Varietys Owen Gleiberman praised McKinnon's performance but criticized the film for favoring violence over comedy, writing, "The Spy Who Dumped Me is no debacle, but it's an over-the-top and weirdly combustible entertainment, a movie that can't seem to decide whether it wants to be a light comedy caper or a top-heavy exercise in B-movie mega-violence." Barbara VanDenburgh of The Arizona Republic called the film "a tonally incongruous, plodding and graphically violent comedy" and gave the film 2 out of 5 stars, noting: "Perhaps the problem isn't one of too little ambition, but of too much. The Spy Who Dumped Me is, after all, trying earnestly to be about half a dozen different things: a buddy comedy, a spy drama, a raunch fest, a thrilling action film.

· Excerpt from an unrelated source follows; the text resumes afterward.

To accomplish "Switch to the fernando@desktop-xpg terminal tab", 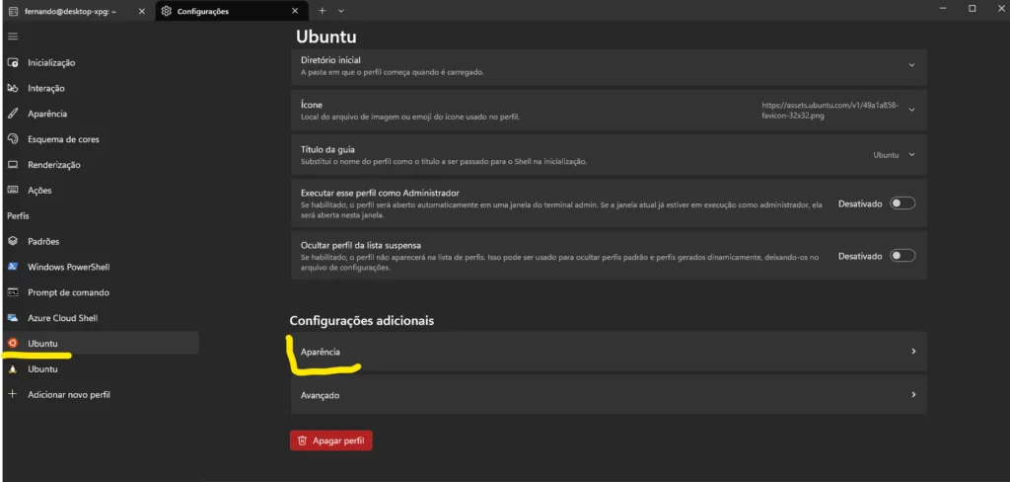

It's just that it doesn't have the focus to do any of those things particularly well". Rolling Stones Peter Travers criticized the film, similarly rating it 2 out of 5 stars. He stated that the film "spends way too much time on car chases, shootouts, knife fights and R-rated violence that doesn't square with the film's comic agenda" and also commented that "The Spy Who Dumped Me isn't just painfully unfunny—it criminally wastes the comic talents of Kate McKinnon".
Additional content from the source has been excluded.